INSTRUCTIONS TO FOLLOW >>
Could you output the complete listing given below exactly?

MATERIAL SUPPLIED >>
- Opening Delimiter -
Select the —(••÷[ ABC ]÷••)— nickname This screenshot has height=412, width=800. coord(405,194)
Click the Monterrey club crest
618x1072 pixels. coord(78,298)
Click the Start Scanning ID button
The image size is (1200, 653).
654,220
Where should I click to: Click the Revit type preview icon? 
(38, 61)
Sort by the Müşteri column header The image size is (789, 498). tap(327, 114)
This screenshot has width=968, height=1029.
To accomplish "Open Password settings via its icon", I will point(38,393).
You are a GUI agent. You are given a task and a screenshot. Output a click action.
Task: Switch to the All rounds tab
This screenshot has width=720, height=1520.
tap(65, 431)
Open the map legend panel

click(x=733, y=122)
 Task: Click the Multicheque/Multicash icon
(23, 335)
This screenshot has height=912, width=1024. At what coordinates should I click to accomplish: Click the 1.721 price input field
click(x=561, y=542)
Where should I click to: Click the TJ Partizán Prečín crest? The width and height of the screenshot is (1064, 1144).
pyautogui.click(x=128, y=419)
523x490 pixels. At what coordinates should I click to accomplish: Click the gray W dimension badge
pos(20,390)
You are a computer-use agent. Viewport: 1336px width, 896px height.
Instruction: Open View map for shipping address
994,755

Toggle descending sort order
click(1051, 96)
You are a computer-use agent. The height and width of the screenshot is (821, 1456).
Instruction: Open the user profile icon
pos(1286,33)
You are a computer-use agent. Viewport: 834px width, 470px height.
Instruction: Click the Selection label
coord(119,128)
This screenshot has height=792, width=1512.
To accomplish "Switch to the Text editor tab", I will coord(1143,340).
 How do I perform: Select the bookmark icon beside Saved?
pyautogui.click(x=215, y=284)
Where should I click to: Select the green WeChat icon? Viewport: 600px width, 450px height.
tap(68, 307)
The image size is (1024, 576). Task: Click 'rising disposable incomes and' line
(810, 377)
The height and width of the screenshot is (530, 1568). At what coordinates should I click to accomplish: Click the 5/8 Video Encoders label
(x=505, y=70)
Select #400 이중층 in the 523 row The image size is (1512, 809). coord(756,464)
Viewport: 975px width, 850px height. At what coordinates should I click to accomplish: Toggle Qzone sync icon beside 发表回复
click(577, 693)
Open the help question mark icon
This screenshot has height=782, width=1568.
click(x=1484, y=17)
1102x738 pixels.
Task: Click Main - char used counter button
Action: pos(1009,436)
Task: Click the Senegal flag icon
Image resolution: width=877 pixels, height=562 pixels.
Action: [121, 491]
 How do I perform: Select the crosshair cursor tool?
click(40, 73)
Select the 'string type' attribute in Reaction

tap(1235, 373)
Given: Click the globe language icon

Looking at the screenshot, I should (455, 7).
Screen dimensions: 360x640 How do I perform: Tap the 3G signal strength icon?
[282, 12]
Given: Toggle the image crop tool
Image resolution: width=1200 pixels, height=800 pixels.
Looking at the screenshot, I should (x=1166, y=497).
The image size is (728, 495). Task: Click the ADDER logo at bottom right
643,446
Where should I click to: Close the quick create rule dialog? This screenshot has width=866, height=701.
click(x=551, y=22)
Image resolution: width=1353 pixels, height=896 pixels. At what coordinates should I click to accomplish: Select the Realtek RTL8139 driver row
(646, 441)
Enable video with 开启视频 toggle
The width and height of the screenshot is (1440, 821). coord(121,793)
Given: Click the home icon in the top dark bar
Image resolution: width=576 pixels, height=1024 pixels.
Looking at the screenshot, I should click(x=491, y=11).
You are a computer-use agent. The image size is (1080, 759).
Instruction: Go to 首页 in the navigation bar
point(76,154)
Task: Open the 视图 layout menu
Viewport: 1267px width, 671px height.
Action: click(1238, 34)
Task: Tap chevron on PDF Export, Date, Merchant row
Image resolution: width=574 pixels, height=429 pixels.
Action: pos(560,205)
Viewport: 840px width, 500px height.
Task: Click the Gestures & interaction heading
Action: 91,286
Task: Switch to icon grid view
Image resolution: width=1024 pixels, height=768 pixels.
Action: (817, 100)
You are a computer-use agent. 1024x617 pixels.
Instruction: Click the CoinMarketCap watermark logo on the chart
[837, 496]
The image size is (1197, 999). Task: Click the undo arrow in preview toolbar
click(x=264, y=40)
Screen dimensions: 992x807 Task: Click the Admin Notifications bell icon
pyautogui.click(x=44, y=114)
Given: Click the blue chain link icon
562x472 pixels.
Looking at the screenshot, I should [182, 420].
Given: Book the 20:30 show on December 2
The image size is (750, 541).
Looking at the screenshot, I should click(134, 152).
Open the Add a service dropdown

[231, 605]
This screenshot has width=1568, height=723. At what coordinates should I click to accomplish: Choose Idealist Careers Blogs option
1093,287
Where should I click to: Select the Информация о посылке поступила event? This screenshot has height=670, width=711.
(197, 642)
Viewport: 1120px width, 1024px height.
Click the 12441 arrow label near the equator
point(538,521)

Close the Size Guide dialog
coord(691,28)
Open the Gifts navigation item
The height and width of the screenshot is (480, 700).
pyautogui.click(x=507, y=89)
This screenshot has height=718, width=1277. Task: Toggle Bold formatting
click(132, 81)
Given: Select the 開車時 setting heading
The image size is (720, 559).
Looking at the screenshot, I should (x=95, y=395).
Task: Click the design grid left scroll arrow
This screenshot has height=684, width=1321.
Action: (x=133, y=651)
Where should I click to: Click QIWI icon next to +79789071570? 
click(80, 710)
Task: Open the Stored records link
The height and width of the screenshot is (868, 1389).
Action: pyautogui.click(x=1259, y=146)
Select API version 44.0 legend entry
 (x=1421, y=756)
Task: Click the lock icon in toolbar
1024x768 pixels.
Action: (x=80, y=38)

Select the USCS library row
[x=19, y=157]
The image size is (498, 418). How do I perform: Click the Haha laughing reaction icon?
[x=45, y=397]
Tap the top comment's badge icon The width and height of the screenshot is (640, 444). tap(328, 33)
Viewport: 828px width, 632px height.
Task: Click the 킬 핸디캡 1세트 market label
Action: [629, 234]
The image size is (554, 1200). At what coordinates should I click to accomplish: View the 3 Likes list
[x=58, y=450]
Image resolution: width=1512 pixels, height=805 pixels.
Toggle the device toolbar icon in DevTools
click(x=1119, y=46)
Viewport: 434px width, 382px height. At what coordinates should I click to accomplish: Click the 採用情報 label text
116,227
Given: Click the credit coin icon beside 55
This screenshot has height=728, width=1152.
- Closing Delimiter -
YOUR SOLUTION >>
Select the —(••÷[ ABC ]÷••)— nickname This screenshot has height=412, width=800. coord(405,194)
Click the Monterrey club crest
618x1072 pixels. coord(78,298)
Click the Start Scanning ID button
The image size is (1200, 653).
654,220
Where should I click to: Click the Revit type preview icon? 
(38, 61)
Sort by the Müşteri column header The image size is (789, 498). tap(327, 114)
This screenshot has width=968, height=1029.
To accomplish "Open Password settings via its icon", I will point(38,393).
You are a GUI agent. You are given a task and a screenshot. Output a click action.
Task: Switch to the All rounds tab
This screenshot has width=720, height=1520.
tap(65, 431)
Open the map legend panel

click(x=733, y=122)
 Task: Click the Multicheque/Multicash icon
(23, 335)
This screenshot has height=912, width=1024. At what coordinates should I click to accomplish: Click the 1.721 price input field
click(x=561, y=542)
Where should I click to: Click the TJ Partizán Prečín crest? The width and height of the screenshot is (1064, 1144).
pyautogui.click(x=128, y=419)
523x490 pixels. At what coordinates should I click to accomplish: Click the gray W dimension badge
pos(20,390)
You are a computer-use agent. Viewport: 1336px width, 896px height.
Instruction: Open View map for shipping address
994,755

Toggle descending sort order
click(1051, 96)
You are a computer-use agent. The height and width of the screenshot is (821, 1456).
Instruction: Open the user profile icon
pos(1286,33)
You are a computer-use agent. Viewport: 834px width, 470px height.
Instruction: Click the Selection label
coord(119,128)
This screenshot has height=792, width=1512.
To accomplish "Switch to the Text editor tab", I will coord(1143,340).
 How do I perform: Select the bookmark icon beside Saved?
pyautogui.click(x=215, y=284)
Where should I click to: Select the green WeChat icon? Viewport: 600px width, 450px height.
tap(68, 307)
The image size is (1024, 576). Task: Click 'rising disposable incomes and' line
(810, 377)
The height and width of the screenshot is (530, 1568). At what coordinates should I click to accomplish: Click the 5/8 Video Encoders label
(x=505, y=70)
Select #400 이중층 in the 523 row The image size is (1512, 809). coord(756,464)
Viewport: 975px width, 850px height. At what coordinates should I click to accomplish: Toggle Qzone sync icon beside 发表回复
click(577, 693)
Open the help question mark icon
This screenshot has height=782, width=1568.
click(x=1484, y=17)
1102x738 pixels.
Task: Click Main - char used counter button
Action: pos(1009,436)
Task: Click the Senegal flag icon
Image resolution: width=877 pixels, height=562 pixels.
Action: [121, 491]
 How do I perform: Select the crosshair cursor tool?
click(40, 73)
Select the 'string type' attribute in Reaction

tap(1235, 373)
Given: Click the globe language icon

Looking at the screenshot, I should (455, 7).
Screen dimensions: 360x640 How do I perform: Tap the 3G signal strength icon?
[282, 12]
Given: Toggle the image crop tool
Image resolution: width=1200 pixels, height=800 pixels.
Looking at the screenshot, I should (x=1166, y=497).
The image size is (728, 495). Task: Click the ADDER logo at bottom right
643,446
Where should I click to: Close the quick create rule dialog? This screenshot has width=866, height=701.
click(x=551, y=22)
Image resolution: width=1353 pixels, height=896 pixels. At what coordinates should I click to accomplish: Select the Realtek RTL8139 driver row
(646, 441)
Enable video with 开启视频 toggle
The width and height of the screenshot is (1440, 821). coord(121,793)
Given: Click the home icon in the top dark bar
Image resolution: width=576 pixels, height=1024 pixels.
Looking at the screenshot, I should click(x=491, y=11).
You are a computer-use agent. The image size is (1080, 759).
Instruction: Go to 首页 in the navigation bar
point(76,154)
Task: Open the 视图 layout menu
Viewport: 1267px width, 671px height.
Action: click(1238, 34)
Task: Tap chevron on PDF Export, Date, Merchant row
Image resolution: width=574 pixels, height=429 pixels.
Action: pos(560,205)
Viewport: 840px width, 500px height.
Task: Click the Gestures & interaction heading
Action: 91,286
Task: Switch to icon grid view
Image resolution: width=1024 pixels, height=768 pixels.
Action: (817, 100)
You are a computer-use agent. 1024x617 pixels.
Instruction: Click the CoinMarketCap watermark logo on the chart
[837, 496]
The image size is (1197, 999). Task: Click the undo arrow in preview toolbar
click(x=264, y=40)
Screen dimensions: 992x807 Task: Click the Admin Notifications bell icon
pyautogui.click(x=44, y=114)
Given: Click the blue chain link icon
562x472 pixels.
Looking at the screenshot, I should [182, 420].
Given: Book the 20:30 show on December 2
The image size is (750, 541).
Looking at the screenshot, I should click(134, 152).
Open the Add a service dropdown

[231, 605]
This screenshot has width=1568, height=723. At what coordinates should I click to accomplish: Choose Idealist Careers Blogs option
1093,287
Where should I click to: Select the Информация о посылке поступила event? This screenshot has height=670, width=711.
(197, 642)
Viewport: 1120px width, 1024px height.
Click the 12441 arrow label near the equator
point(538,521)

Close the Size Guide dialog
coord(691,28)
Open the Gifts navigation item
The height and width of the screenshot is (480, 700).
pyautogui.click(x=507, y=89)
This screenshot has height=718, width=1277. Task: Toggle Bold formatting
click(132, 81)
Given: Select the 開車時 setting heading
The image size is (720, 559).
Looking at the screenshot, I should (x=95, y=395).
Task: Click the design grid left scroll arrow
This screenshot has height=684, width=1321.
Action: (x=133, y=651)
Where should I click to: Click QIWI icon next to +79789071570? 
click(80, 710)
Task: Open the Stored records link
The height and width of the screenshot is (868, 1389).
Action: pyautogui.click(x=1259, y=146)
Select API version 44.0 legend entry
 (x=1421, y=756)
Task: Click the lock icon in toolbar
1024x768 pixels.
Action: (x=80, y=38)

Select the USCS library row
[x=19, y=157]
The image size is (498, 418). How do I perform: Click the Haha laughing reaction icon?
[x=45, y=397]
Tap the top comment's badge icon The width and height of the screenshot is (640, 444). tap(328, 33)
Viewport: 828px width, 632px height.
Task: Click the 킬 핸디캡 1세트 market label
Action: [629, 234]
The image size is (554, 1200). At what coordinates should I click to accomplish: View the 3 Likes list
[x=58, y=450]
Image resolution: width=1512 pixels, height=805 pixels.
Toggle the device toolbar icon in DevTools
click(x=1119, y=46)
Viewport: 434px width, 382px height. At what coordinates should I click to accomplish: Click the 採用情報 label text
116,227
Given: Click the credit coin icon beside 55
This screenshot has height=728, width=1152.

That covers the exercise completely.